# Gentoo and 2.6.0?

## spijon

Кто нибудь в курсе, когда появится дситрибутив с новым ядром?  :Question: 

----------

## Wakko

 *spijon wrote:*   

> Кто нибудь в курсе, когда появится дситрибутив с новым ядром? 

 

А обязательно чтобы дистрибутив появился с новым ядром? Тебе не хватает LiveCD 1.4, чтобы поставить Gentoo?

----------

## Bash[DevNull]

МУЛЬТОфилы  :Wink: )))

----------

## ba

так давным давно уже есть :)

----------

## spijon

 *ba wrote:*   

> так давным давно уже есть 

 

Ссылочку в студию  :Arrow: 

----------

## ba

смотря конечно что иметь ввиду как дистриб, если livecd, то нету, но и не зачем. а в портаже несколько ядер на выбор, среди них 2.6 - gentoo-dev-sources, mm-sources, может еще...

----------

## Slot

кстати, про ядра 2.6 - их же там несколько...

вот вопрос возник: какое между ними отличие?

----------

## ba

ну если кратко и не совсем по сути, то

development-sources - обычное ядро

gentoo-dev-sources - добавлены несколько новых драйверов, supermount, бутсплеш, может еще что(смотреть readme из genpatches)

mm-sources - ядро с патчсетом от Andrew Morton-a

----------

## Rasputin

Кто такой Эндрю Мортан?

Эсь ли русскоязычные доки по ядрам?

----------

## ba

на русском вроде нету, но есть вот

http://www.gentoo.org/doc/en/gentoo-kernel.xml

----------

## Bash[DevNull]

 *Quote:*   

> development-sources - обычное ядро 

 

Обычное это Ванилла

----------

## ba

 *Bash[DevNull] wrote:*   

>  *Quote:*   development-sources - обычное ядро  
> 
> Обычное это Ванилла

 

мы же о 2.6 говорим, а оно обычное - development :)

----------

================

Цель задания = Выпиши все названия пакетов с исходниками ядра, которые встречаются в обсуждении выше.

Исходные данные =

================

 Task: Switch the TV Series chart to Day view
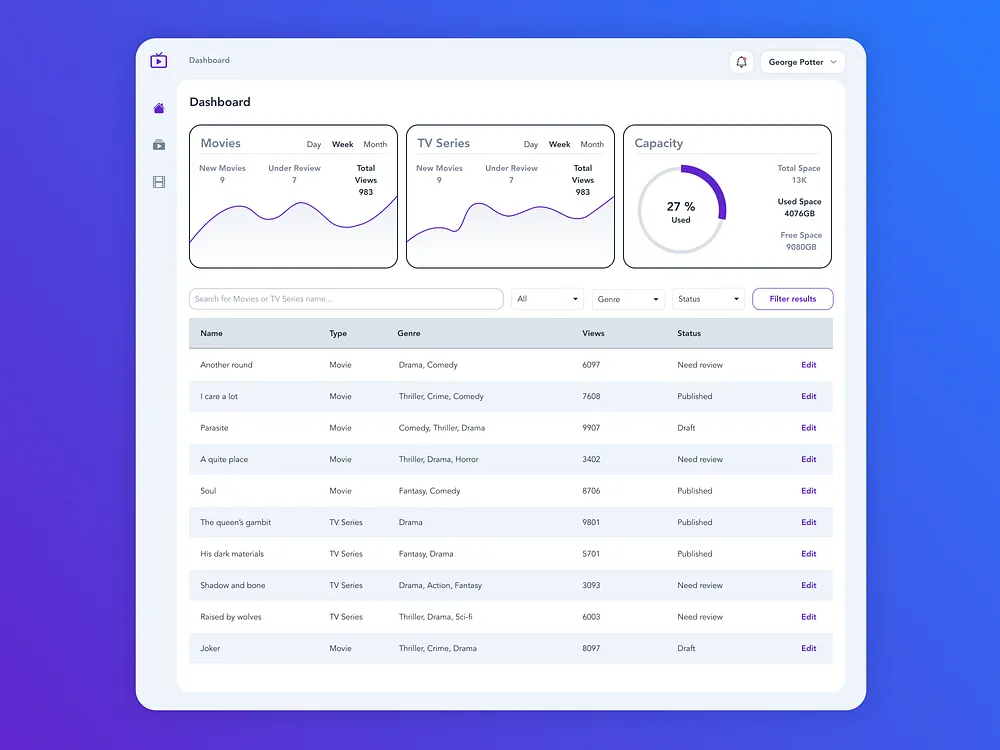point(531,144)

================

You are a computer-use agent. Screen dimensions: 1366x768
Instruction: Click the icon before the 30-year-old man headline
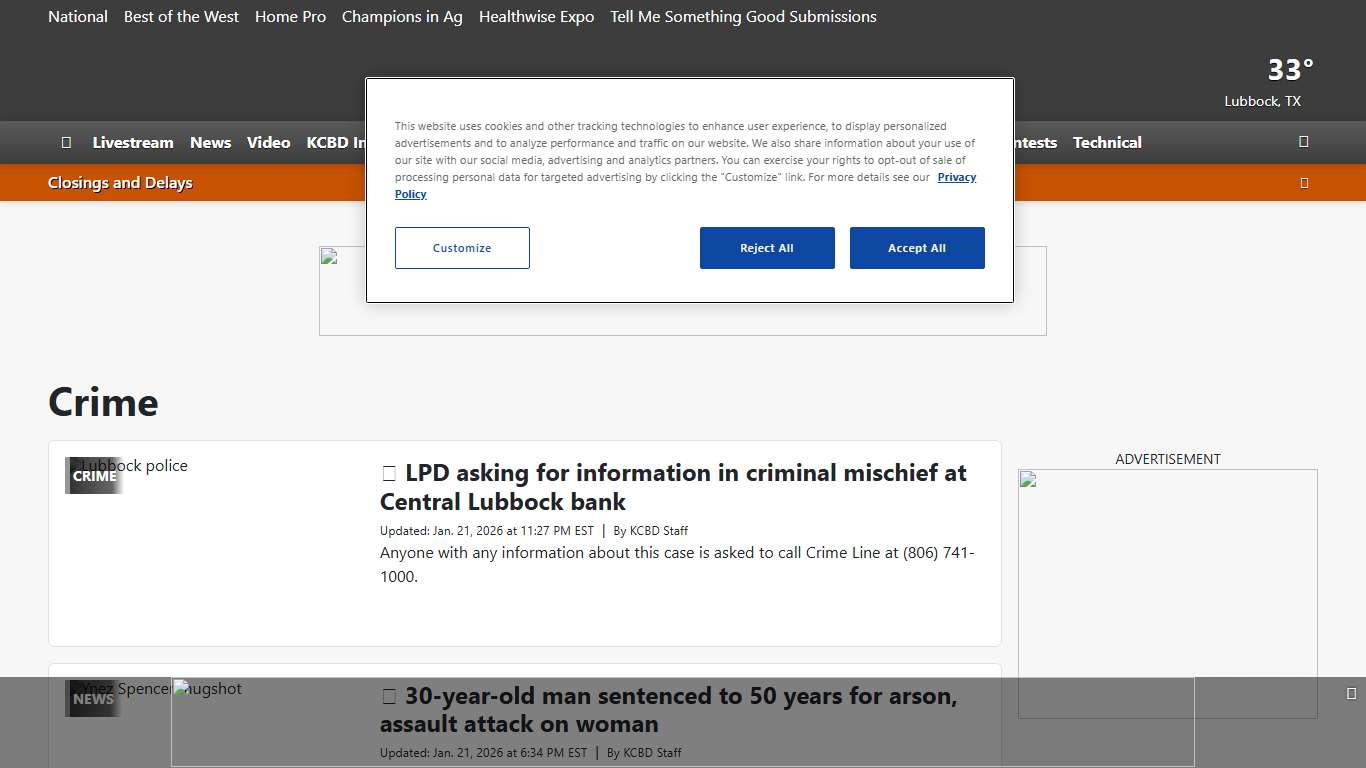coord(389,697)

================

Правильный ответ = gentoo-dev-sources, mm-sources, development-sources